Niacinamide (5–10%) doesn't inhibit melanin production, but does inhibit its transfer to keratinocytes, effectively reducing the amount of pigment that reaches the skin surface. A versatile supporting ingredient.

Sun protection is the foundation, not optional

Any pigmentation treatment will be undermined without diligent, daily SPF use. UV exposure perpetually restimulates the melanocytes you're trying to quieten. Broad-spectrum SPF 50, reapplied every two hours during sun exposure, is the baseline. For melasma specifically, physical blockers (zinc oxide, titanium dioxide) are preferred as they also protect against the visible light that can trigger this condition.
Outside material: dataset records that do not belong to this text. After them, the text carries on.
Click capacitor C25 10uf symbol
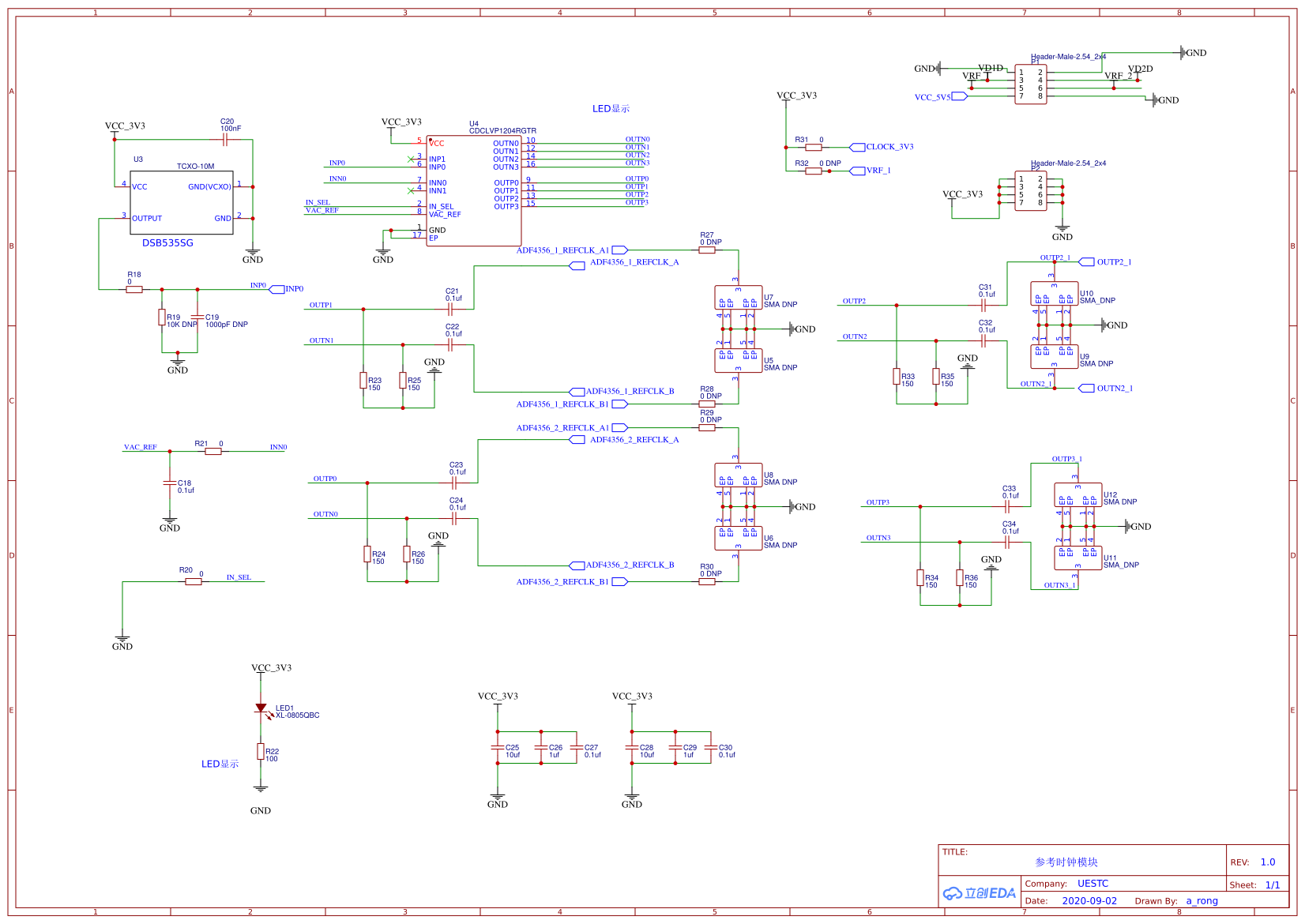Screen dimensions: 1305x924 pyautogui.click(x=498, y=747)
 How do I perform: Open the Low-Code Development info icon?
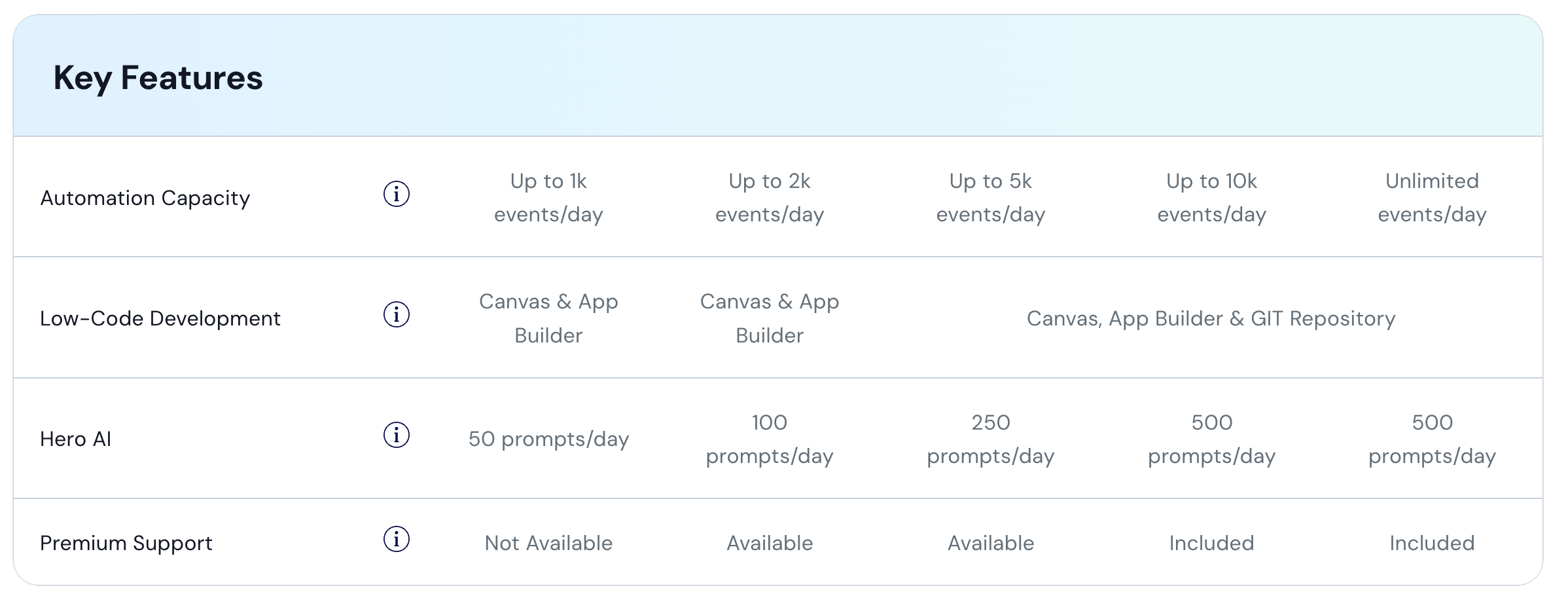point(396,314)
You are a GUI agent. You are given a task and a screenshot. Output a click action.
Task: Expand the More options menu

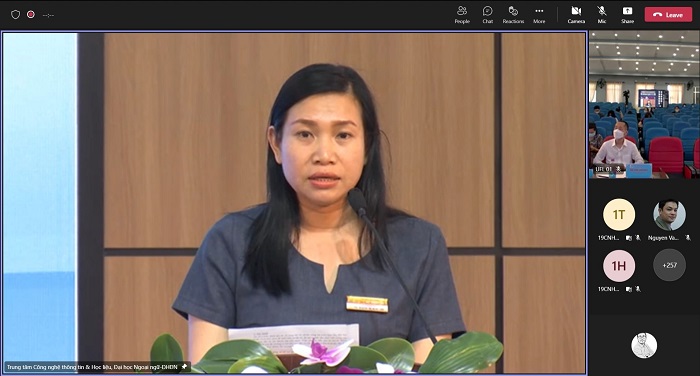(x=539, y=14)
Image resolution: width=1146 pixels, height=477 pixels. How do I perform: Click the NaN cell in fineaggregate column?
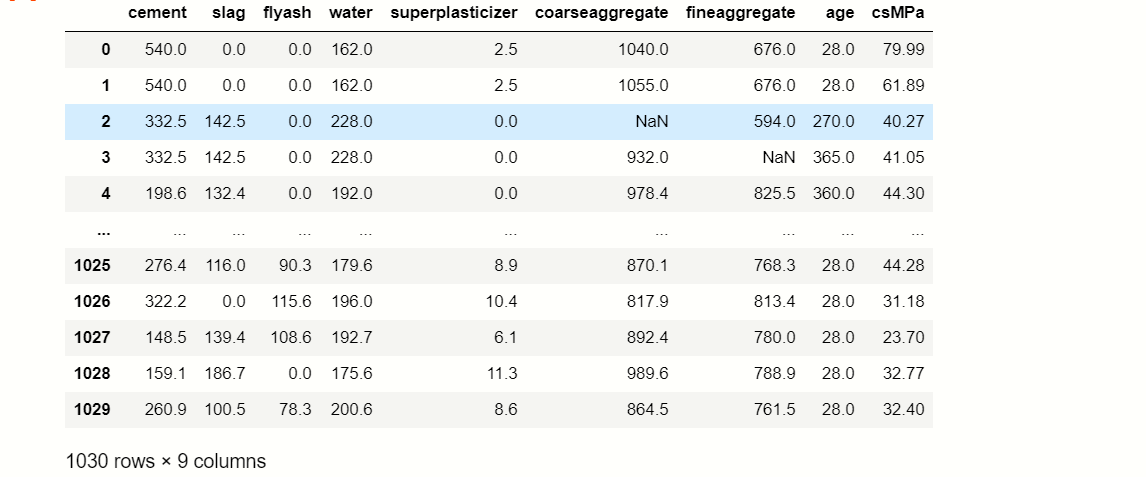click(779, 157)
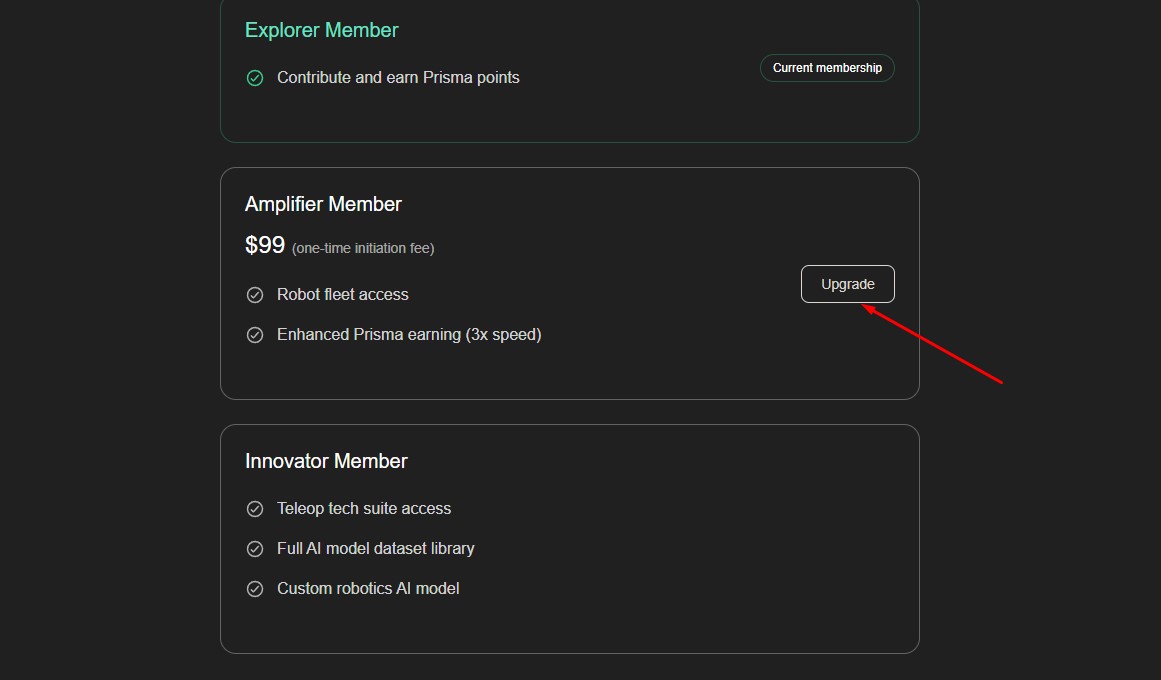Click Contribute and earn Prisma points text
The image size is (1161, 680).
point(398,78)
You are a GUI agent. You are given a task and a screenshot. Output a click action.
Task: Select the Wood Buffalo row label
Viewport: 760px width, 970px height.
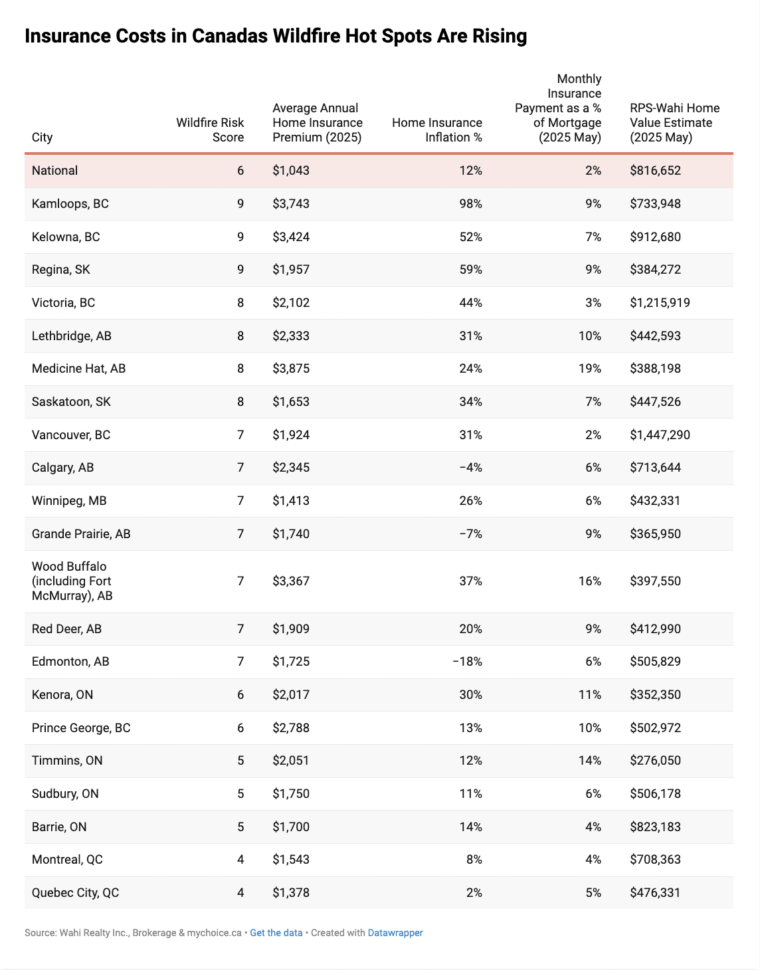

Patience, expectations, and when to see a professional

Epidermal pigmentation can take 3–6 months to meaningfully improve with consistent topical treatment. Dermal pigmentation (as in deep melasma) may require professional intervention: chemical peels, laser (with care in darker skin tones), or oral tranexamic acid. If OTC treatments aren't moving the dial after three to four months, a dermatologist consultation is worthwhile.

All content on the ae skincare blog is for informational purposes only and does not constitute medical advice. For persistent or complex skin concerns, we recommend consulting a dermatologist.